CrowdStrike has shown resilience and trust with its customers following a significant IT outage in July caused by a faulty update. In its third quarter of fiscal 2025, the cybersecurity company reported a revenue increase of twenty-nine percent, reaching one billion dollars, surpassing analyst expectations. The company added one hundred fifty-three million dollars in annual recurring revenue during this period. Analysts highlighted a strong retention rate of ninety-seven percent, indicating minimal customer defections. CrowdStrike’s CEO, George Kurtz, expressed confidence in their technology and emphasized that large clients have remained loyal despite the earlier incident. Industry analysts from William Blair and TD Cowen noted that CrowdStrike is on track to recover and continue its growth trajectory.
Why do we care?
One of the supposed consequences of cyber-attacks is reputational risk.

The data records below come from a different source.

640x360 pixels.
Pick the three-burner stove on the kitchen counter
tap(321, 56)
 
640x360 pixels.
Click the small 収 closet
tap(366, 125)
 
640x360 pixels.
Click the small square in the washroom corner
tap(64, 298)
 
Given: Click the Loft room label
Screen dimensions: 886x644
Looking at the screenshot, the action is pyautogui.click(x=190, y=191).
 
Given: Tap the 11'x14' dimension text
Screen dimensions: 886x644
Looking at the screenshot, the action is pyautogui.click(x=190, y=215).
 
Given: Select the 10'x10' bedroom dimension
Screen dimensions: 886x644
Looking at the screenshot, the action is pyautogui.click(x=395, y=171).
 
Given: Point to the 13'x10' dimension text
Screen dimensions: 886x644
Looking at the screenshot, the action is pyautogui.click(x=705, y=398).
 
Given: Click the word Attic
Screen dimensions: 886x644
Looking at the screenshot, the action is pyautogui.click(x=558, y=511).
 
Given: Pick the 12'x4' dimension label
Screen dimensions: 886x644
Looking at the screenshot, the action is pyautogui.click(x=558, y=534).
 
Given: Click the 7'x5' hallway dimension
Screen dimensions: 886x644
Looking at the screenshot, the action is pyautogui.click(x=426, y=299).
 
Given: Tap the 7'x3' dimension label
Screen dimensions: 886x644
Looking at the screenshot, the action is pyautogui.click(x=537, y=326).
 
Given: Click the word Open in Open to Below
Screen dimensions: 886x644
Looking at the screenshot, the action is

While distinctly not a cyber-attack, a quality issue at Crowdstrike has not impacted their customer reputation, as measured by the financial fallout. While CrowdStrike’s performance appears robust, we should remain cautious about drawing long-term conclusions. Customer loyalty metrics can lag real dissatisfaction, and competitors may still exploit the earlier outage to lure clients away.
That said, attackers making the point total destruction changes the risk levels of cyberattack. The raw impact of downtime is an equation that providers should be familiar with. Couple that with corporate infiltration, and the defense becomes intellectually easier. The proposed solutions for preventing infiltration (e.g., stringent vetting) are resource-intensive and may not scale easily for smaller organizations or those in high-growth phases. IT service providers should offer tiered solutions for identity management, balancing cost-effectiveness with security.